## Objective
Extend the notebook on unconstrained optimization below, picking up right after its final line of code.

## Source passage

-=-=-

# Unconstrained Optimization

This notebook with explore different algorithms for unconstrained optimization, specifically those which gradient (1st derivative) and second derivative information are available. It will open with a simple introduction of line search which extends to various related algorithms and then trust region methods. Additional algorithms maybe appended afterwards.

To compute 1st and 2nd order derivatives, **autograd** package will be used.

In [1]:
import numpy as np
import matplotlib.pyplot as plt
from autograd import grad
from scipy.optimize import minimize #for solving trust region subproblem

## Line Search

### Naive Intuition

Line search are a type of algorithms where given its initial point, it will seek "along a line" to find the local minima of a given objective function. 

There are a few things to consider when using line search algorithms:

1. Initialization point
2. Step size
3. Direction
4. Terminal condition (when to stop)

Let's create a naive line search algorithm to get the basic intuition with the preceeding items address as the following:

1. Initialization point - algo input
2. Step size - algo inpu
3. Direction - computed via gradient of the objective function
4. Terminal condition - algo input as number of iterations

In [2]:
def naive_line_search(objective_function, initial_point, step_size, iterations):
    '''
    returns arguments which identifies local minima of given objective function given 
        initial points, 
        step size, 
        and iterations
    '''
    
    x = np.array([float(i) for i in initial_point])
    i = 0
    
    while i < iterations:
        
        gradient = np.array(grad(objective_function)(x))*-1 # descent direction determined by negative gradient
        unit_direction = gradient/np.linalg.norm(gradient) # desecnt direction factor effect minized to unit vector
        x = list(x + unit_direction*step_size) # x is updated with x + step_size*direction
        
        i += 1
        
    return x

With the above naive function, lets try the algorithm on f(x,y) = x^2 + y^2 where the minimum is at (0,0).

In [3]:
def obj_fn(x):
    return x[0]**2 + x[1]**2

naive_line_search(obj_fn, [10, 5], 0.01, 2000)

[0.0003040046208548086, 0.0001520023104274043]

We see that this is subsequently really close, lets see what happens if we were to change some parameters.

In [4]:
naive_line_search(obj_fn, [37, 50], 0.01, 2000)

[25.103139891794168, 33.92316201594099]

In [5]:
naive_line_search(obj_fn, [37, 50], 1, 2000)

[0.11973366456175838, 0.16180224940778176]

In [6]:
naive_line_search(obj_fn, [37, 50], 2, 2000)

[-1.0699523462588483, -1.4458815489984427]

In [7]:
naive_line_search(obj_fn, [37, 50], 1, 100)

-=-=-

## Given records
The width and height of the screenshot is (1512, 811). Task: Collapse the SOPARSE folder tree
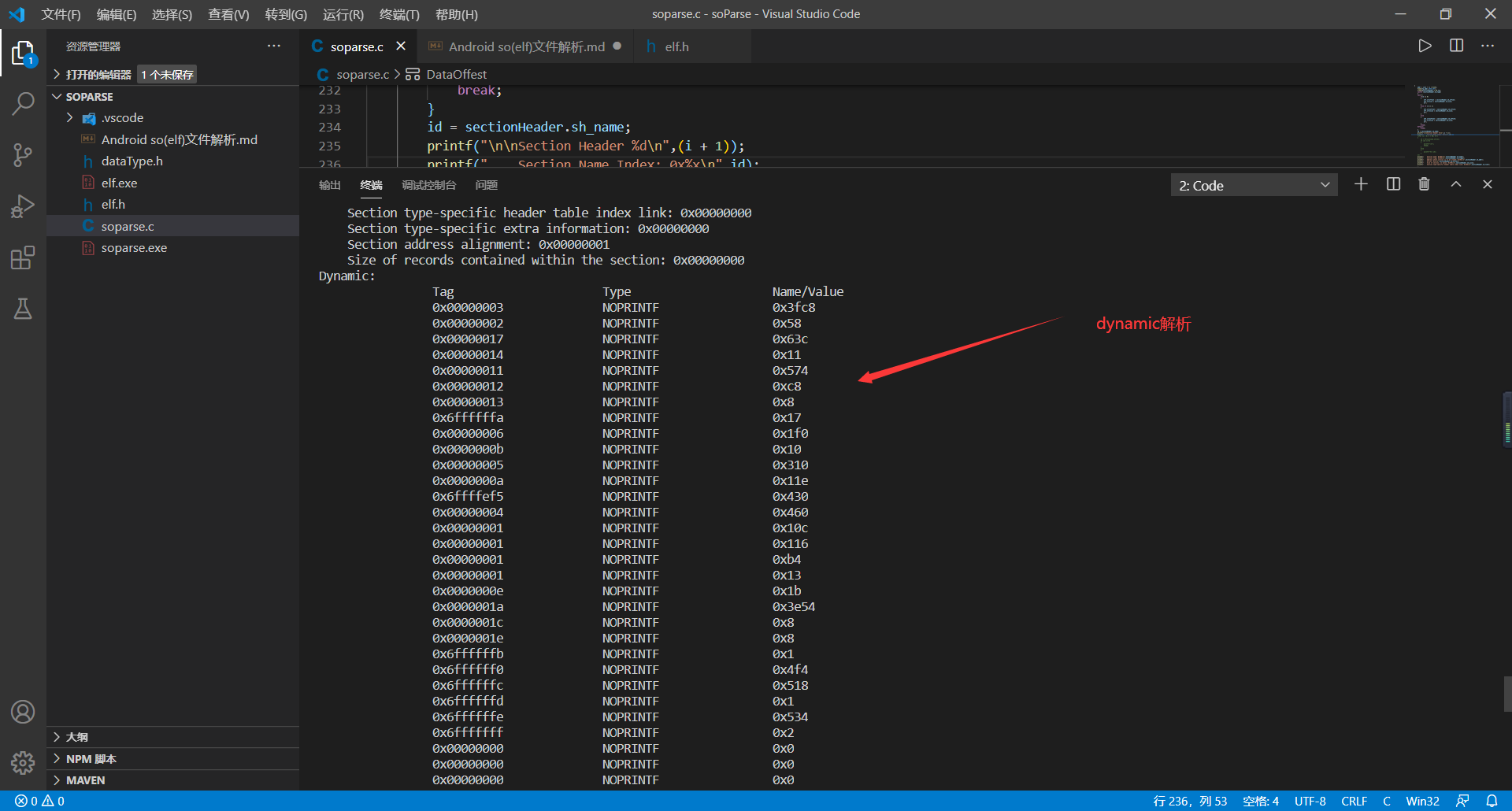89,97
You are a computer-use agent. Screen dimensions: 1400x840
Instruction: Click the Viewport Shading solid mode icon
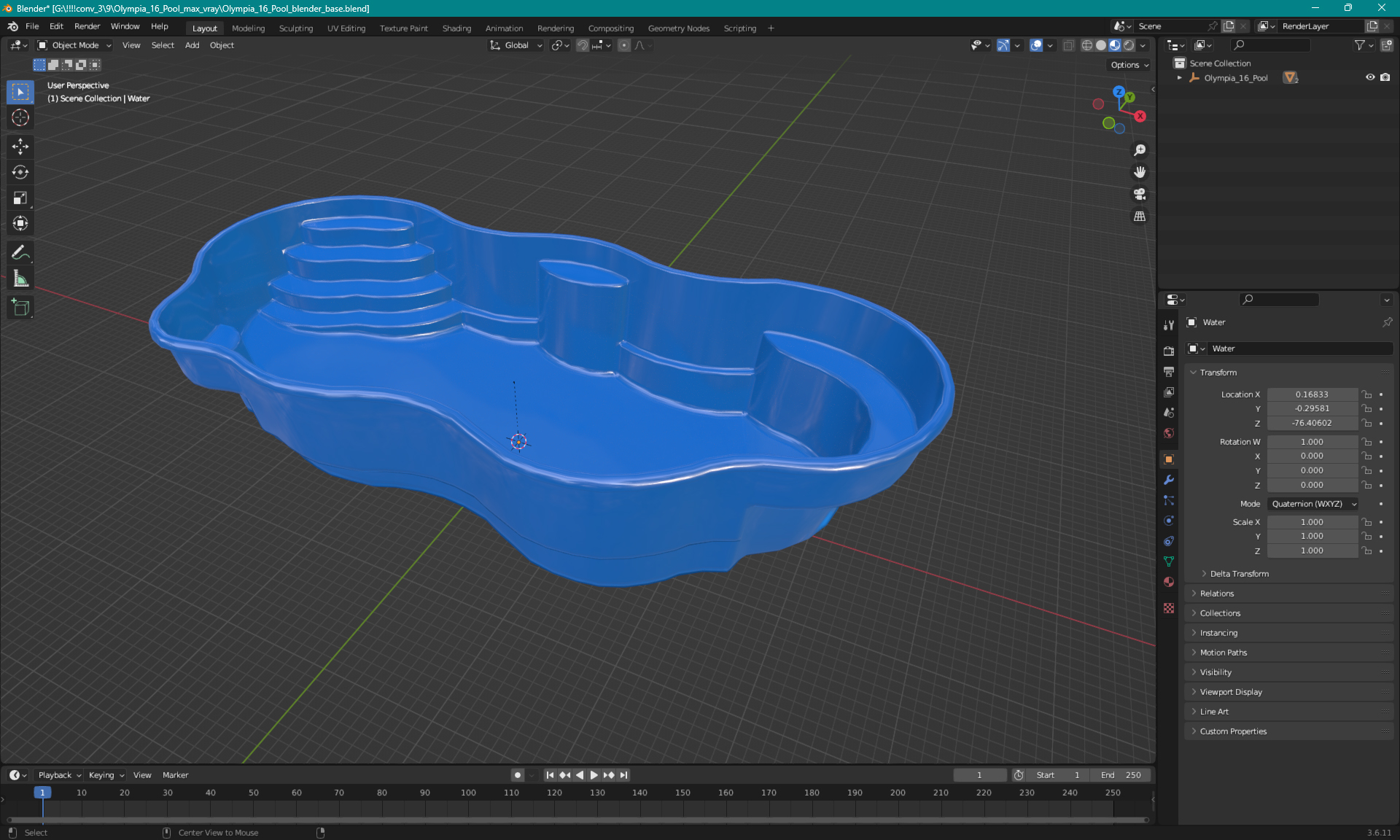pos(1099,45)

-=-=-

## Solved problem
[0.11973366456175838, 0.16180224940778176]

In [8]:
naive_line_search(obj_fn, [37, 50], 2, 100)

[-1.0699523462588483, -1.4458815489984427]

In [9]:
naive_line_search(obj_fn, [370, 400], 0.01, 2000)

[356.4191603676318, 385.3180112082782]

So we notice here that the results greatly depend on parameters fed into the algorithm. Which sort of implies, that this is a guessing game if the nature of the objective function is not already known. Is there some way we can optimize the algorithm to limit the amount of parameters needed?

Let's try setting a terminal/stopping condition instead of a manual input of iterations.

In [10]:
def self_terminating_line_search(objective_function, initial_point, step_size):
    '''
    returns arguments which identifies local minima of given objective function given 
        initial points, 
        step size
    '''
    
    x0 = np.array([float(i) for i in initial_point])
    stop = False
    
    while stop == False:
        
        gradient = np.array(grad(objective_function)(x0))*-1 # descent direction determined by negative gradient
        unit_direction = gradient/np.linalg.norm(gradient) # desecnt direction factor effect minized to unit vector
        x = list(x0 + unit_direction*step_size) # x is updated with x + step_size*direction
        
        if objective_function(x0) <= objective_function(x):
            stop = True #stop "searching" if the results of the next input values is bigger or equal to the previous input value
        else:
            x0 = x
        
    return x

In [11]:
%%time
self_terminating_line_search(obj_fn, [37, 50], 0.01)

CPU times: user 1.64 s, sys: 29.3 ms, total: 1.67 s
Wall time: 1.62 s


[-0.005183366570926999, -0.007004549420172505]

In [12]:
%%time
naive_line_search(obj_fn, [37, 50], 0.01, 2000)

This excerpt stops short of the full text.